The Occupational Safety and Health Administration (OSHA) has issued notices to the Navy regarding violations of workplace health and safety standards at the Fleet Readiness Center Southwest facility in Coronado.

Fleet Readiness Center Southwest is part of the U.S. Navy. It has about 10,000 employees nationwide.

The Coronado aircraft maintenance facility employs about 500 workers. It is the Navy’s primary aircraft maintenance and repair facility for the U.S. Pacific fleet.

Seahawk helicopters are among the aircraft services at the Coronado, Calif, facility where OSHA found workers were exposed to toxins.
Seahawk helicopters are among the aircraft serviced at the Coronado, Calif, facility where OSHA found workers were exposed to toxins.

The move puts OSHA in the somewhat unusual position of enforcing workplace safety laws in another branch of the federal government.

As required by the law, federal agencies must comply with the same health and safety standards as private employers.

Three OSHA Inspections

OSHA inspected the Navy’s aircraft Coronado facility three times in 2011. The result was notices for 21 serious violations, including two related to the accumulation of radioactive cadmium.

The federal agency equivalent of a private sector citation is the notice of an unhealthful or unsafe working condition, which informs agency officials of violations. OSHA cannot propose fines against another federal agency for failure to comply with safty standards.

“Exposing workers to metals such as lead, cadmium and beryllium can result in serious illness and even fatal respiratory disease,” said Jay Vicory, director of OSHA’s San Diego office. “We are encouraged by the Department of the Navy’s response to OSHA’s intervention, and we are working cooperatively with that department to further mitigate the hazards uncovered.
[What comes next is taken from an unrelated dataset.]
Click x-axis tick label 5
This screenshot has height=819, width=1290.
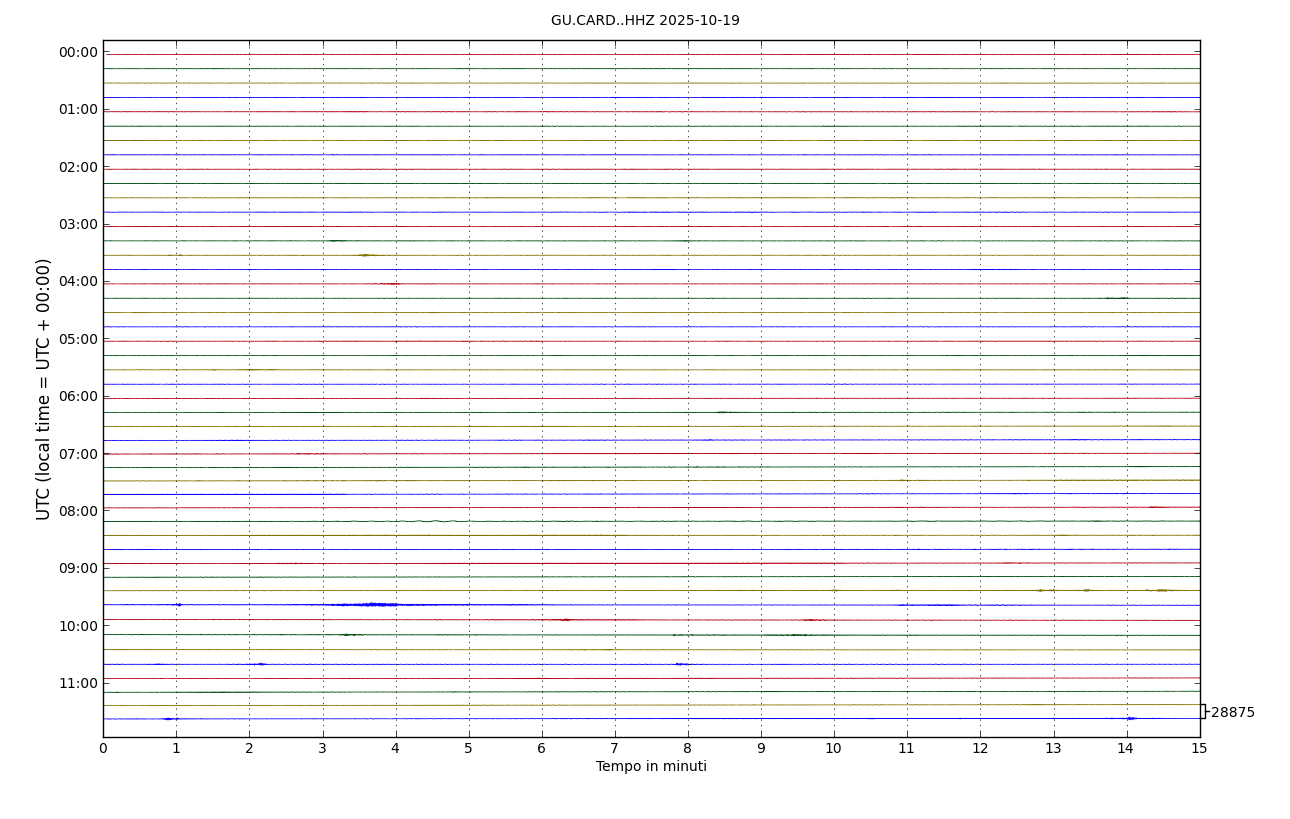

Two alleged willful violations involve allowing workers to store and consume food and beverages in areas contaminated by toxic materials such as lead, the radioactive toxins cadmium and beryllium.

The OSHA investigation also found hazards associated with the accumulation of cadmium in the workplace and hazards associated with dry sweeping, which may be used only when vacuuming or other methods to minimize the likelihood of cadmium dust becoming airborne are not effective.

A willful violation is committed while intentionally knowing of or voluntary disregard for the law’s requirements, or with plain indifference to worker safety and health.

Two alleged serious violations involve the accumulation of lead dusts throughout the workplace.

These violations involve the use of dry sweeping to clean work areas where lead was found and a failure to implement a program for beryllium hazard prevention and control.

A serious violation occurs when there is substantial probability that death or serious physical harm could result from a hazard about which the employer knew or should have known.